For some calculation methods of the tolerance rate, please refer to the Column Mapping, Conversion and Filtering document.
Strict Mode

The strict_mode attribute is used to set whether the import task runs in strict mode. The format affects the results of column mapping, transformation, and filtering. For a detailed description of strict mode, see the strict mode documentation.
Timeout

The default timeout for Broker Load is 4 hours. from the time the task is submitted. If it does not complete within the timeout period, the task fails.
Limits on data volume and number of tasks

Broker Load is suitable for importing data within 100GB in one import task. Although theoretically there is no upper limit on the amount of data imported in one import task. But committing an import that is too large results in a longer run time, and the cost of retrying after a failure increases.

At the same time, limited by the size of the cluster, we limit the maximum amount of imported data to the number of ComputeNode nodes * 3GB. In order to ensure the rational use of system resources. If there is a large amount of data to be imported, it is recommended to divide it into multiple import tasks.

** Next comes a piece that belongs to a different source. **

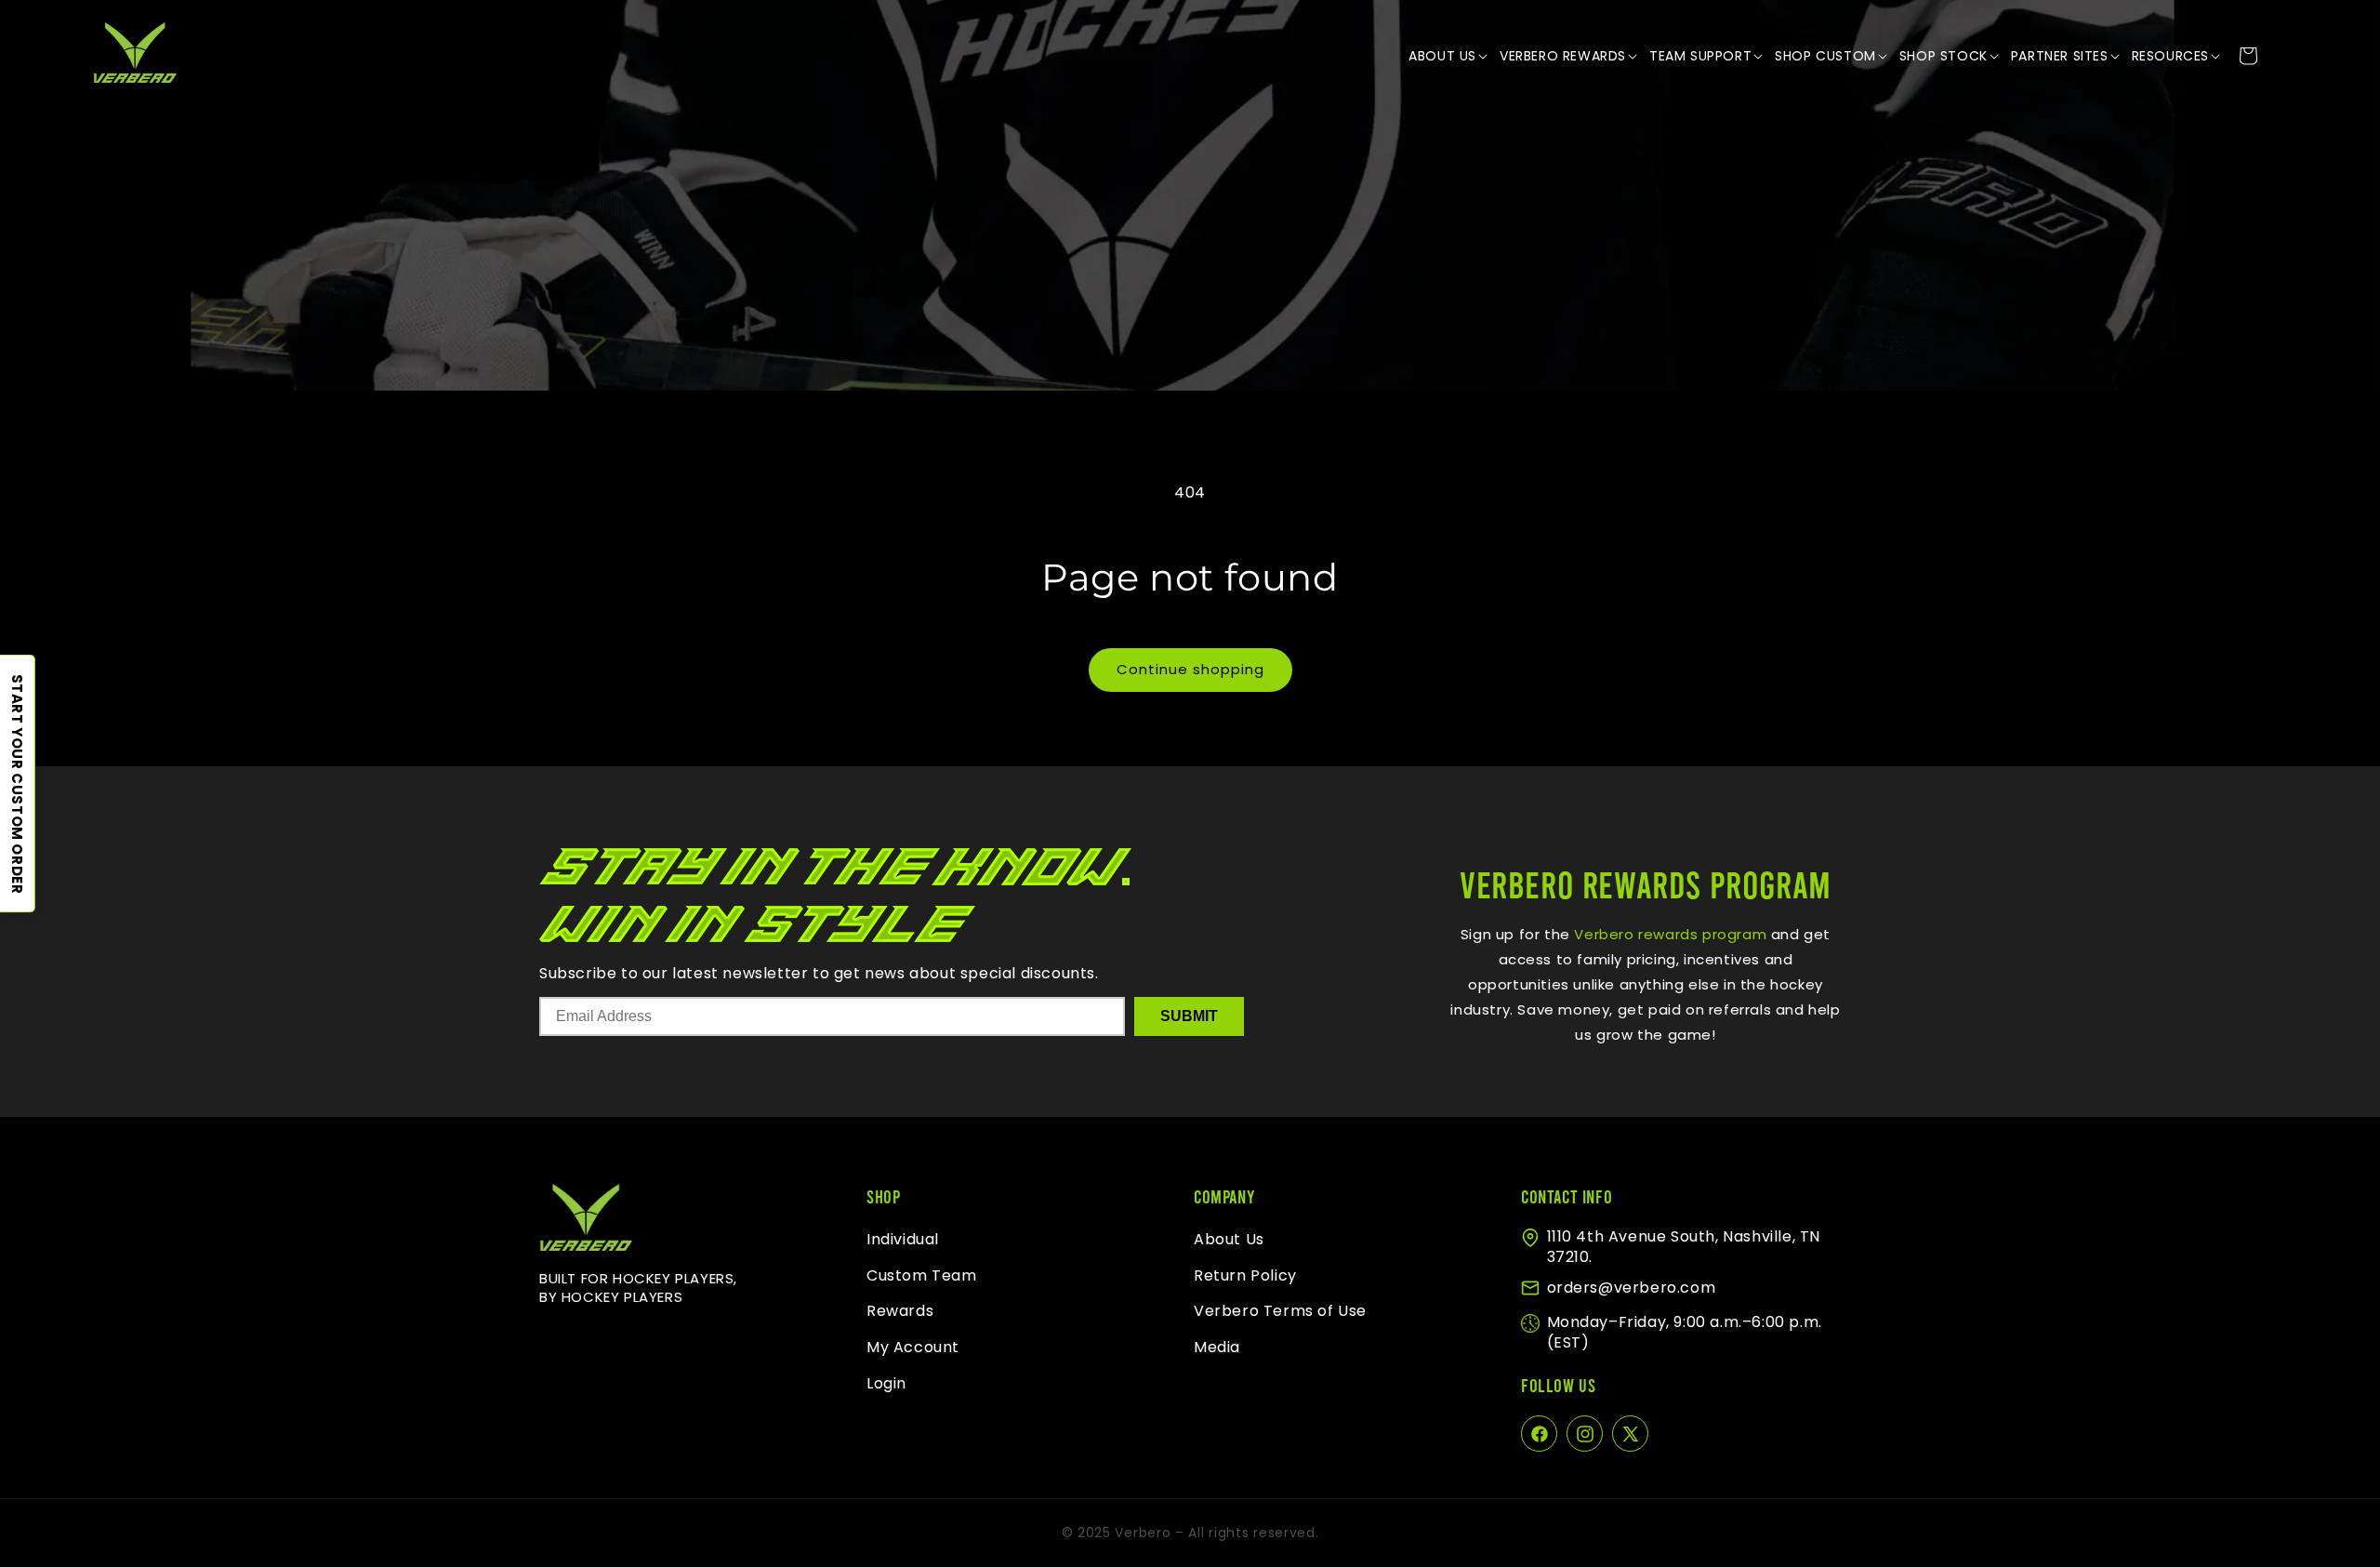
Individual (902, 1239)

Doris also limits the number of import tasks running simultaneously in the cluster, usually ranging from 3 to 10. Import jobs submitted after that are queued. The maximum queue length is 100. Subsequent submissions will be rejected outright. Note that the queue time is also calculated into the total job time. If it times out, the job is canceled. Therefore, it is recommended to reasonably control the frequency of job submission by monitoring the running status of the job.